興許這時候他病得還不是很嚴重,願意告訴我。我帶他去醫院體檢,檢查不出問題。
我說不行,換家醫院,他拉著我,說:“算了。”
與此同時他開始怕黑,整夜整夜地失眠,吃不下飯,整個人都在暴瘦。
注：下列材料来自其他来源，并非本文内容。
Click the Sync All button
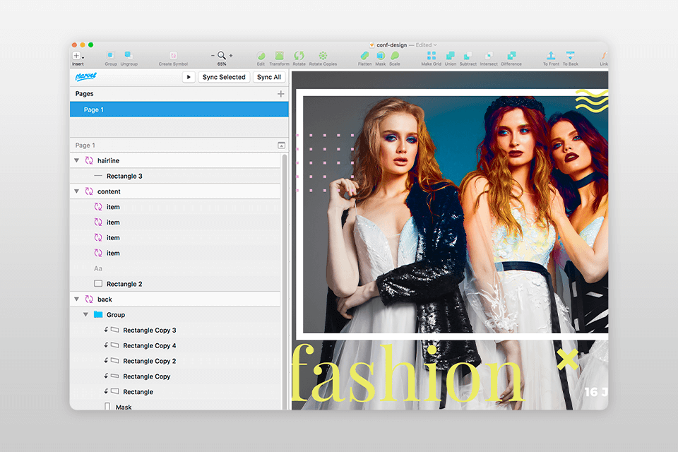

等我發現他在偷偷吃藥的時候,李遲舒已經瘦到一百一十斤了。
一米七八的人,隻剩下皮包骨頭。
再後來。
再後來的這天晚上,我抱著他的骨灰盒嚎啕大哭,沉睡在空無一人的葬禮禮堂。
-
被上課鈴聲吵醒那會子我還以為自己在做夢,要麼就是在過走馬燈。
班裡聒噪得很,一個個都在往門外走,前邊有幾個人換了球服,我估摸著這夢的場景是體育課。
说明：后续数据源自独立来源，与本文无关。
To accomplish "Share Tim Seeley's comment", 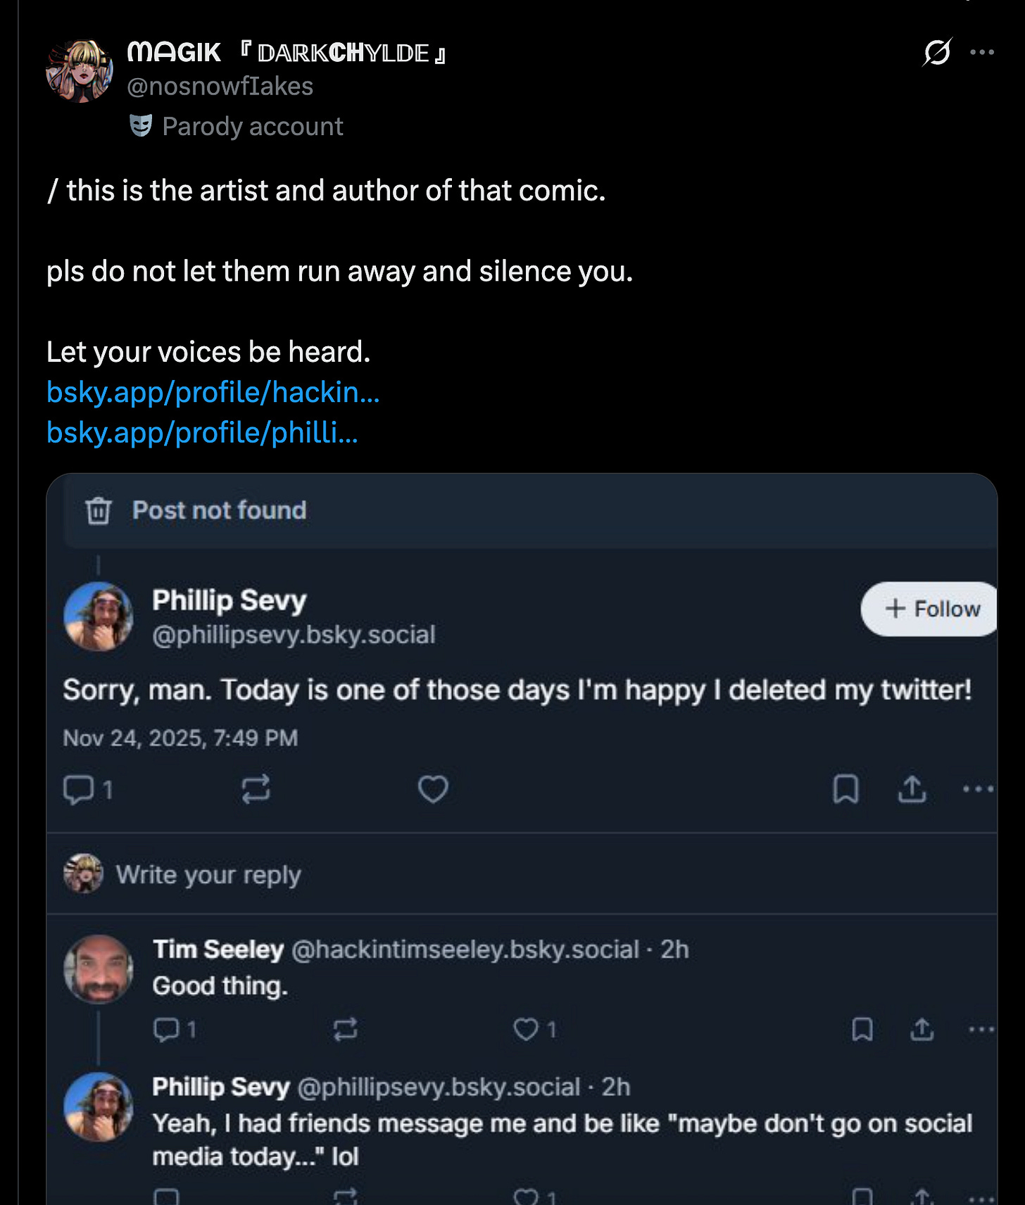I will click(x=922, y=1030).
但總而言之我隻愣了兩秒,就撂蹶子往二十五班門口衝了。
衝到李遲舒班上,班裡人走個精光。
裡頭陽台有個男的拍著倆籃球走出來,我瞧著有點眼熟,但記不起名字了。
我問他:“李遲舒呢?”
他顯然有點吃驚,不知道是吃驚我找李遲舒還是吃驚我突然跟他說話。
我又問:“李遲舒呢?”
他怔了怔:“樓下……上體育課吧。”
我想起來,高三上,我們兩個班有同一節體育課。
我老找他們班的一起打球來著。
我聽了就要跑。
那男的把手裡一個籃球扔給我:“你的球!”
我抱著球一步三階地跑,跑到操場跟個無頭蒼蠅一樣到處亂撞,路過籃球場的時候聽到有人喊我的名字。
但不是李遲舒的聲音。
那邊又喊:“沈抱山!這兒呢!你乾嘛啊!”
我看了一眼,是蔣馳,叫我過去打籃球。
我沒搭理他,這狗日的就一直喊。
還跑過來把我拉過去。
拉著拉著我就看到李遲舒了。
隔著個網球場,小兔崽子靠在沒人的乒乓台上背英語單詞。
我把蔣馳甩開,頂著刺眼的太陽,直勾勾往那個乒乓台走過去。
李遲舒還是那樣,一件白T,一雙洗得乾乾淨淨的帆布鞋,指甲剪得很短,頭發很多,有點長了,低著頭,額前的碎發快讓我看不見他的眼睛。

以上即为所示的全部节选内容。